As the war turned against Hitler he began issuing orders for “scorched earth” retreats. Everything that might be of value to the enemy in territory that they recovered was to be destroyed, either blown up or burnt. Large swathes of the Soviet Union had suffered as a result. Warsaw had been reduced to a pile of ashes. Hitler’s orders to blow up and burn Paris had not been carried out.
Now he began to prepare for the destruction of Germany itself in the same way.
The Armaments Minister, Albert Speer approached Colonel-General Heinz Guderian, Chief of the General Staff:
At this time Speer, whose attitude towards the course of events was becoming one of increasing scepticism, came to see me. He brought me the information that Hitler intended to arrange for the destruction of all factories, water and electrical installations, railways and bridges before they should fall into enemy hands. Speer rightly pointed out that such a crazy deed must result in mass misery and death to the population of Germany on a scale never before seen in history. He asked for my help in ensuring that no such order be carried out.
On the 18th March Speer tried to prevent the situation by submitting a memorandum to Hitler:
It must be established that, in the event of the battles moving further into German territory, nobody is entitled to destroy industrial installations, mining installations, electrical and other utility works, communication facilities, or inland waterways.
A destruction of bridges on the scale at present envisaged would do more damage to our communications network than all the air raids of the past years. Their destruction implies the elimination of all chance of survival for the German people…
We have no right, at this stage of the war, to order demolitions which would affect the future existence of the German people. If the enemy has decided to destroy this nation, which has fought with unparalleled bravery, then the enemy must bear the guilt before history for such a deed.
It is our duty to leave the German nation all possible facilities which will enable that nation to re- arise at some time in the distant future.
However, according to General Guderian, Hitler was not even prepared to meet Speer to discuss the matter any further. He became enraged and declared, as he was to repeat to others over the following weeks:
If the war should be lost, then the nation, too, will be lost. That would be the nation’s unalterable fate. There is no need to consider the basic requirements that a people needs in order to continue to live a primitive life.
On the contrary, it is better ourselves to destroy such things, for this nation will have proved itself the weaker and the future will belong exclusively to the stronger Eastern nation. Those who remain alive after the battles are over are in any case only inferior persons, since the best have fallen.

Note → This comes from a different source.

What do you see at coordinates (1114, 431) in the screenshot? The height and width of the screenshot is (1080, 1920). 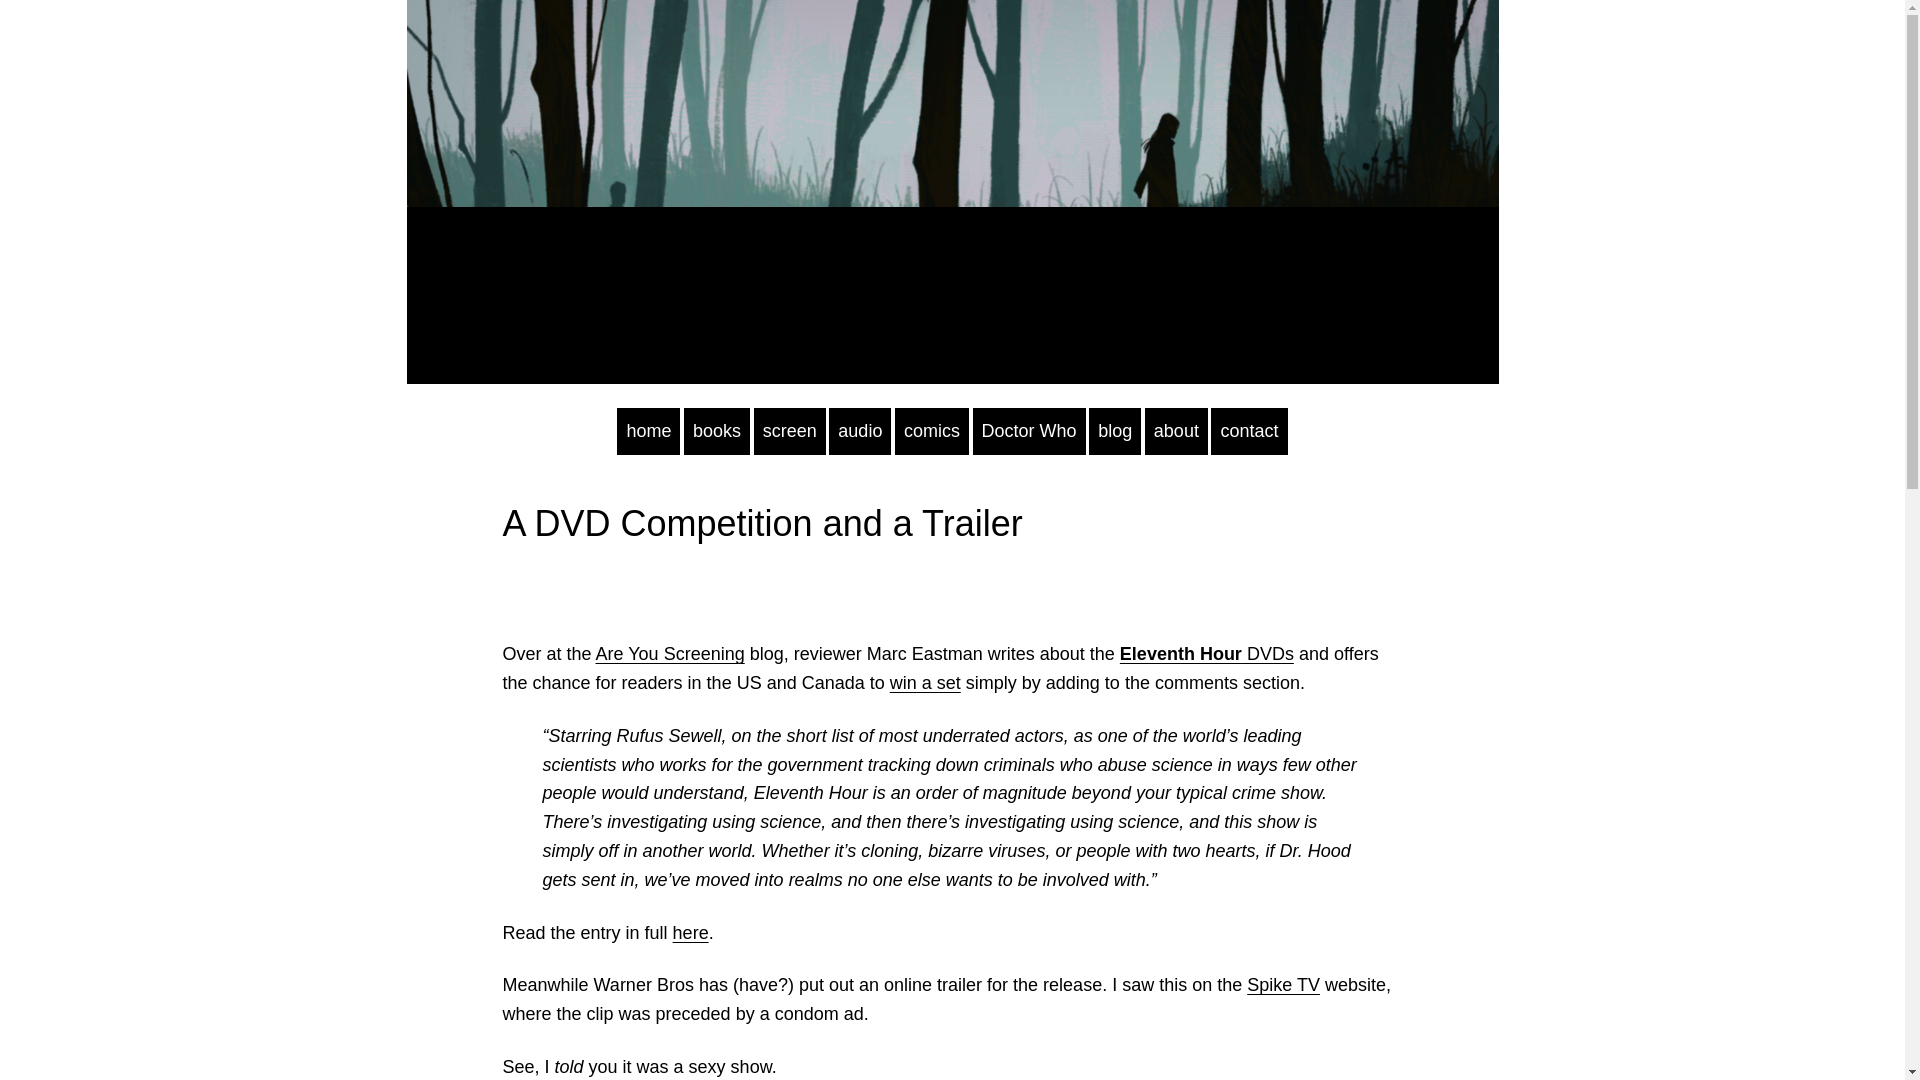 I see `blog` at bounding box center [1114, 431].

Speer’s memorandum had achieved nothing and may even have made Hitler even more resolute in his attitude. On the following day Hitler issued his infamous ‘Nero Order’
It is a mistake to think that transport and communication facilities, industrial establishments and supply depots, which have not been destroyed, or have only been temporarily put out of action, can be used again for our own ends when the lost territory has been recovered. The enemy will leave us nothing but scorched earth when he withdraws, without paying the slightest regard to the population. I therefore order:
“1) All military transport and communication facilities, industrial establishments and supply depots, as well as anything else of value within Reich territory, which could in any way be used by the enemy immediately or within the foreseeable future for the prosecution of the war, will be destroyed.
Ultimately Speer and others were able to frustrate much of Hitler’s intentions by not implementing his instructions and by such measures as not releasing industrial explosives to those who would have followed the orders.